> **WRITTEN PROBLEM**
Please rewrite the listing from the line with "Image resolution: width=1613" through the line with "[1067, 593]", changing "file dialog" to "print dialog" and leaving everything else untouched. Give back only those lines.

START DATA FOR THE TASK

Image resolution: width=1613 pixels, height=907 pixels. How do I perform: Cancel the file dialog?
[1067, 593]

END DATA FOR THE TASK
START DATA FOR THE TASK

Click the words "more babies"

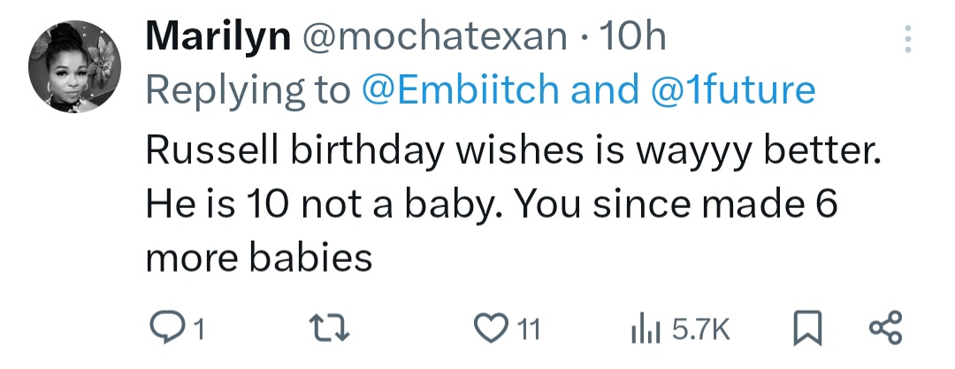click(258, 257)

END DATA FOR THE TASK
START DATA FOR THE TASK

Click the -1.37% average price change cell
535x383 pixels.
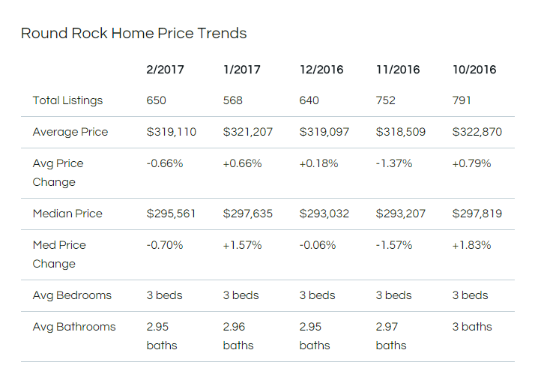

END DATA FOR THE TASK

> **EXERCISE RESPONSE**
Image resolution: width=1613 pixels, height=907 pixels. How do I perform: Cancel the print dialog?
[1067, 593]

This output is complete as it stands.